> **Task directions**
Search the material below for the string "computer" and list each line that holds it.
++++++
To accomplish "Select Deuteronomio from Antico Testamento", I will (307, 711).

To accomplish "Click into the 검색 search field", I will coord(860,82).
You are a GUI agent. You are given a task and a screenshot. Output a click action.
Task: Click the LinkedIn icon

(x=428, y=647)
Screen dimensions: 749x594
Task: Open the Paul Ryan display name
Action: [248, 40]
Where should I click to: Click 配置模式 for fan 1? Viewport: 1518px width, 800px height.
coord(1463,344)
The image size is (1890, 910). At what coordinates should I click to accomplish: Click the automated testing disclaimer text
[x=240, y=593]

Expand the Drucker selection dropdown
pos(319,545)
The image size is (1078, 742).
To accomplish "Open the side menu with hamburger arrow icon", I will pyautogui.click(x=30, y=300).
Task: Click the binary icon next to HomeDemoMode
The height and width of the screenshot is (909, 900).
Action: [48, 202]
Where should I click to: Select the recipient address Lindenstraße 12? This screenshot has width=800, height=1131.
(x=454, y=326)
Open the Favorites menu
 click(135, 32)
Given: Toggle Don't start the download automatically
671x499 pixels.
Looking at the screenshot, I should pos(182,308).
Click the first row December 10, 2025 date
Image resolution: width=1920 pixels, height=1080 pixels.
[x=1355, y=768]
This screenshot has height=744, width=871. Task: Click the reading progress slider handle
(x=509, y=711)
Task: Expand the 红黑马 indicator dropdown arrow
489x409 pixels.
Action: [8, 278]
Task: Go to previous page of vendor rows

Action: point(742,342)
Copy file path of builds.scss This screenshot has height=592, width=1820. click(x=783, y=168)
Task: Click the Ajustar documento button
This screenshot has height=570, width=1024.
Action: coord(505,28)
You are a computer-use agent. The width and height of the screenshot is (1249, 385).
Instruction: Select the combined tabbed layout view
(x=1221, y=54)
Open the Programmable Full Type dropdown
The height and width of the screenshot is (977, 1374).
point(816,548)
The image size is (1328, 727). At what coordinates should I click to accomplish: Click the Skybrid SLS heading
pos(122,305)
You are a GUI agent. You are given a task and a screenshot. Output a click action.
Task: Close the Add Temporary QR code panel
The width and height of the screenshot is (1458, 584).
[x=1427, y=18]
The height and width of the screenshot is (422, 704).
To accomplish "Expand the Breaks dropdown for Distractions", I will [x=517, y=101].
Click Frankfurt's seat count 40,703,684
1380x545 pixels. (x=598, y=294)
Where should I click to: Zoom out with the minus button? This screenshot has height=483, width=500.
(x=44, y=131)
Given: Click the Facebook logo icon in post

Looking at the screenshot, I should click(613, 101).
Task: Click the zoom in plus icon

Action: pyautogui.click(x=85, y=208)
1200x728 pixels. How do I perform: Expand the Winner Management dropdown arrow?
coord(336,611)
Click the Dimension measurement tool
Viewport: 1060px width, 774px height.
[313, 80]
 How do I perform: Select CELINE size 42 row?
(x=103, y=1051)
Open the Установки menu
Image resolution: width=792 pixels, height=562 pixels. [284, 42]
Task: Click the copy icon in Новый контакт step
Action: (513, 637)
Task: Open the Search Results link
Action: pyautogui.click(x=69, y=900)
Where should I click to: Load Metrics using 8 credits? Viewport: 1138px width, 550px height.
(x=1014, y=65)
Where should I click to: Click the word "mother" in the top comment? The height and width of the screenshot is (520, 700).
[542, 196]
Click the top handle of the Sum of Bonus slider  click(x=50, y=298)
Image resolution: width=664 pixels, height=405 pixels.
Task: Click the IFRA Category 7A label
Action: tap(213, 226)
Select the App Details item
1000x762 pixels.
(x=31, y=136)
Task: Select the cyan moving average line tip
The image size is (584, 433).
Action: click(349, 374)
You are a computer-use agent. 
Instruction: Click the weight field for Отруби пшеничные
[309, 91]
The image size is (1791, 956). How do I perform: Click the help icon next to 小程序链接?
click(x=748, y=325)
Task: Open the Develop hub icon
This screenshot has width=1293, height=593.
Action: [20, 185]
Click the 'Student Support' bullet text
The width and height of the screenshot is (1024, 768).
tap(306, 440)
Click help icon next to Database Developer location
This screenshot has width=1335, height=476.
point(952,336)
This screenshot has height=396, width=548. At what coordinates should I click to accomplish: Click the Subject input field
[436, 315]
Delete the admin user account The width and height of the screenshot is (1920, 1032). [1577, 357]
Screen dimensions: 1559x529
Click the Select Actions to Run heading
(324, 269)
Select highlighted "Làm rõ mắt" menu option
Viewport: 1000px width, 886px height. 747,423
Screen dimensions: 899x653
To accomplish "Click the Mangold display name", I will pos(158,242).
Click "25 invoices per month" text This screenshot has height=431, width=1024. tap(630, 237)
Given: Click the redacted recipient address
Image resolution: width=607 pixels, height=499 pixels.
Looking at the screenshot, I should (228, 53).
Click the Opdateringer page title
++++++
> **Solved problem**
You are a computer-use agent. The width and height of the screenshot is (1249, 385).
You are a computer-use agent. 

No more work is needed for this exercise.